Александр Казанцев - Школа любви
— Ну, так давай, подруга, поживем еще, помирать уж больно страшно… — откликнулась Рассудительная. — Слыхала я, стариков для экономии не в гробах уже стали хоронить, а в мешках полиэтиленовых…
— Так дерево всегда в цене, теперь особенно, — со знанием дела заметил цветущий мужчина.
— Ой, лихо мне! Как же в мешке-то лежать? — выдохнула надрывно Поющая. — Кто-то нахапать успел, нажраться в три горла, кубышки набить, а кого-то — в полуэтилене?
— Не нахапать, а с умом взять от жизни свое. У кого есть ум, тот и успел, — незлобиво произнес Цветущий и добавил со снисходительной усмешкой: — А кто полиэтилен «полуэтиленом» зовет, тому, спрашивается, на кого пенять?
Пожилые тетки не сразу нашлись с ответом, но в разговор вмешался ранее молчавший старик, вошедший в электричку не так давно, уже за городом, и севший на скамейку как раз напротив меня. Колоритен дед, ничего не скажешь, из-за патл седых на священника похож, да и голос густой, диаконовский, только вот мешки под глазами, на упорную, пусть даже былую, запойность намекающие, да старый резанный шрам через всю левую щеку, да искусные татуировки на пальцах и кистях: на одной кисти — парящий гордо орел, на другой — скалистые вершины гор и солнце над ними, а на пальцах — наколками — перстни и кресты…
— Я вот университет чуть было не кончил, — сказал зычно старик, не такой уж и старый, может быть, по годам, просто сдавший до срока, — а взять свое не сумел, не захотел других локтями отталкивать. Нынче ведь свое не возьмешь, ежели кому-то под дых не дашь.
— Твои проблемы, папаша, — сощурился на него Цветущий, теребя второй подбородок, а приметив наколки, ухмыльнулся. — Догадываюсь, какие ты «университеты» прошел. За «колючкой», небось?
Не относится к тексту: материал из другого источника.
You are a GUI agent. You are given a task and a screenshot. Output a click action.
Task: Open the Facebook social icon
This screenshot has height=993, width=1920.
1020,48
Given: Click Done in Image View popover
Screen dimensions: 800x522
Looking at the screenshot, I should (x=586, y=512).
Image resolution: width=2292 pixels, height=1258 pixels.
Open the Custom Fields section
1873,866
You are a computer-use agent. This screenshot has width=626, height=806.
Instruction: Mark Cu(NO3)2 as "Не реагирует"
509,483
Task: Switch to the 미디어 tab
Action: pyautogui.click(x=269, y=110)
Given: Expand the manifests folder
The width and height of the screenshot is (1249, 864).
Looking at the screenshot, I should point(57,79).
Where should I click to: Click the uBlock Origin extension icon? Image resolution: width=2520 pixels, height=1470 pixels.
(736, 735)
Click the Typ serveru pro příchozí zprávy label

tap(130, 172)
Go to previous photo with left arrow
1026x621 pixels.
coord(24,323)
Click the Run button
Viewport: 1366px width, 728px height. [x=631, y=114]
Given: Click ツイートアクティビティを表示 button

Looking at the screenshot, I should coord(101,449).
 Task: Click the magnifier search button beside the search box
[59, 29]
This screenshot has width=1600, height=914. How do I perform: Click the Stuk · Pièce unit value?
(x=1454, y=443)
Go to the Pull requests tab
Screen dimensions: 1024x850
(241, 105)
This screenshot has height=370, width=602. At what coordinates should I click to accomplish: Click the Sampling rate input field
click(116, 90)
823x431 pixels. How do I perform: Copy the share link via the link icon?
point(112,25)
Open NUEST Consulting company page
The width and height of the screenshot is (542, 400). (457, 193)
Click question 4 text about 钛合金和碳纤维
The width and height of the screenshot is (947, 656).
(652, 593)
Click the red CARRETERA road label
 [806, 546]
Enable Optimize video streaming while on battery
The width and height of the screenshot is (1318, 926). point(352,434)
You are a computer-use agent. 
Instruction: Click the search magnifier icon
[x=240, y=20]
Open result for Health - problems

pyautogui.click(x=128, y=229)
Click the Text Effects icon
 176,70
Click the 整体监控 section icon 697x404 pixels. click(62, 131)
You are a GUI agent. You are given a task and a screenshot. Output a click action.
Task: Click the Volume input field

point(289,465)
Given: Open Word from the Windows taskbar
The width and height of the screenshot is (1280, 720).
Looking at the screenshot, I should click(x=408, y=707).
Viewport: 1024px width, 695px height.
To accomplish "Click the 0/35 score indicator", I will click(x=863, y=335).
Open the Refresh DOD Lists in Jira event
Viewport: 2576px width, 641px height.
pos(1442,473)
— И туда заносило, а как же… — начал было спокойно старик, но, о память, видать, споткнувшись, сорвался, даже мешки глазам не помешали сверкнуть. — Так я ж из-за водки и дури!.. Козла одного чуть не порешил… Был он калекой внутри, стал — и снаружи!
— Круто, однако, — попыхал сырыми губами Цветущий. — А туда же — учить!
Патлатый старик вдруг сник, нахохлился.
— Верно, не мне учить — сам себе все изгадил. Вся жизнь наперекосяк. Зато ведь не грабил, не обирал, не жульничал… А теперь тот хорошо живет, кто других за «яблочко» держит. И ведь хрен посадят такого: не про него законы!..
— Ты еще, папаша, скажи, что при коммунистах лучше жилось? — хмыкнул Цветущий, запахивая и застегивая дубленку. — Поплачь по «светлому прошлому». Только без меня, выходить мне пора, — сказав это, он поднялся, забросил на плечо ремень сумки из черной кожи с медными замками и бляшками и, не прощаясь, пошел к выходу.
— Так я же из-за парторга нашего срок мотал! — уже не зычно, а от обиды надтреснуто крикнул ему вслед старик. — Из-за такого же, как ты, хрена!
Цветущий даже обернуться не соизволил.
— Каннибал гребаный! — бессильно выругался ему в спину Патлатый. — Таким и раньше разлюли-малина была, а теперь и вовсе…
Пожилые товарки за моей спиной опять голоса подали:
— А энтот, по ряшке видно, бизмисмен… — пропела одна.
— Бизнесмены тоже, однако, разные, — попыталась урезонить вторая. — У которых, может, и совесть есть…
— Да любой ваш бизнесмен с взятки начинался: у нас ведь по-другому нельзя, — встрял в их разговор снова обретший зычность старик. — От захудалого райисполкома до Моссовета и выше без взятки не будут дела гладки… Такая погребень!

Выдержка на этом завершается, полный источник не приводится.